The mission of the SEC is to protect investors; maintain fair, orderly, and efficient markets; and facilitate capital formation. The SEC strives to promote a market environment that is worthy of the public’s trust. The Sec enforces the securities laws to protect the more than 65 million American households that have turned to the securities markets to invest in their futures whether it’s starting a family sending kids to college, saving for retirement or attaining other financial goals.
The mission of the U.S. Securities and Exchange Commission is to protect investors, maintain fair, orderly, and efficient markets, and facilitate capital formation. As more and more first-time investors turn to the markets to help secure their futures, pay for homes, and send children to college, our investor protection mission is more compelling than ever. As our nation’s securities exchanges mature into global for-profit competitors, there is even greater need for sound market regulation. And the common interest of all Americans in a growing economy that produces jobs, improves our standard of living, and protects the value of our savings means that all of the SEC’s actions must be taken with an eye toward promoting the capital formation that is necessary to sustain economic growth.
The world of investing is fascinating and complex, and it can be very fruitful. But unlike the banking world, where deposits are guaranteed by the federal government, stocks, bonds and other securities can lose value. There are no guarantees. That’s why investing is not a spectator sport. By far the best way for investors to protect the money they put into the securities markets is to do research and ask questions.

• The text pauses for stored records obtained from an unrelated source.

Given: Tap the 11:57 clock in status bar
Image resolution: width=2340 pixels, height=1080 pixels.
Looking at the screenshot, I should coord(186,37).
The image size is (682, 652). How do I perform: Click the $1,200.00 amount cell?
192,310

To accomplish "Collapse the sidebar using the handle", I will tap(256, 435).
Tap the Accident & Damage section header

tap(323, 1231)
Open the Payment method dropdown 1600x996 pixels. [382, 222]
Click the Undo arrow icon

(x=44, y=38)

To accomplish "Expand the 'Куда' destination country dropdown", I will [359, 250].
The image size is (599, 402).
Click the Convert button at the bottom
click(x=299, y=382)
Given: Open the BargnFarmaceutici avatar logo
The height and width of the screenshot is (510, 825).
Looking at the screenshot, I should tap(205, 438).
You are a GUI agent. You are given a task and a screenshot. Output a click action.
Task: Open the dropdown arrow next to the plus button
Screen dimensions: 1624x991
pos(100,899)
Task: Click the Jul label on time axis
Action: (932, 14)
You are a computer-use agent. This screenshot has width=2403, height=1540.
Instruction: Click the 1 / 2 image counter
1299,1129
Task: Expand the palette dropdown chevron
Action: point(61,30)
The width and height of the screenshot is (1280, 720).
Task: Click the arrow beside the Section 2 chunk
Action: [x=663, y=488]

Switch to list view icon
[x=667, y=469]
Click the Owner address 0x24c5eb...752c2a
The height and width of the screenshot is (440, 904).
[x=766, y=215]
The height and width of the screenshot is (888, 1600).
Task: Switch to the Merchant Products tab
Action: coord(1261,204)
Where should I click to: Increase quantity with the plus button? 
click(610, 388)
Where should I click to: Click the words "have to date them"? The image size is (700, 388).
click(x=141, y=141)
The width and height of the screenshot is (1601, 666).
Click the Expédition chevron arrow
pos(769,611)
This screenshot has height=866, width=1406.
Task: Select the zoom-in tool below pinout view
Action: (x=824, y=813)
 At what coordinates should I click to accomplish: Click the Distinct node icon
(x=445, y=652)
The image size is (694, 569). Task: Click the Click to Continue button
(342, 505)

The laws and rules that govern the securities industry in the United States derive from a simple and straightforward concept: all investors, whether large institutions or private individuals, should have access to certain basic facts about an investment prior to buying it, and so long as they hold it. To achieve this, the SEC requires public companies to disclose meaningful financial and other information to the public. This provides a common pool of knowledge for all investors to use to judge for themselves whether to buy, sell, or hold a particular security. Only through the steady flow of timely, comprehensive, and accurate information can people make sound investment decisions.
The result of this information flow is a far more active, efficient, and transparent capital market that facilitates the capital formation so important to our nation’s economy. To insure that this objective is always being met, the SEC continually works with all major market participants, including especially the investors in our securities markets, to listen to their concerns and to learn from their experience.
The SEC oversees the key participants in the securities world, including securities exchanges, securities brokers and dealers, investment advisors, and mutual funds. Here the SEC is concerned primarily with promoting the disclosure of important market-related information, maintaining fair dealing, and protecting against fraud. Crucial to the SEC’s effectiveness in each of these areas is its enforcement authority. Each year the SEC brings hundreds of civil enforcement actions against individuals and companies for violation of the securities laws. Typical infractions include insider trading, accounting fraud, and providing false or misleading information about securities and the companies that issue them.
One of the major sources of information on which the SEC relies to bring enforcement action is investors themselves — another reason that educated and careful investors are so critical to the functioning of efficient markets.
Though it is the primary overseer and regulator of the U.S. securities markets, the SEC works closely with many other institutions, including Congress, other federal departments and agencies, the self-regulatory organizations (e.g. the stock exchanges), state securities regulators, and various private sector organizations. In addition, the Chairman of the SEC represents the agency as a member of the Financial Stability Oversight Council (FSOC).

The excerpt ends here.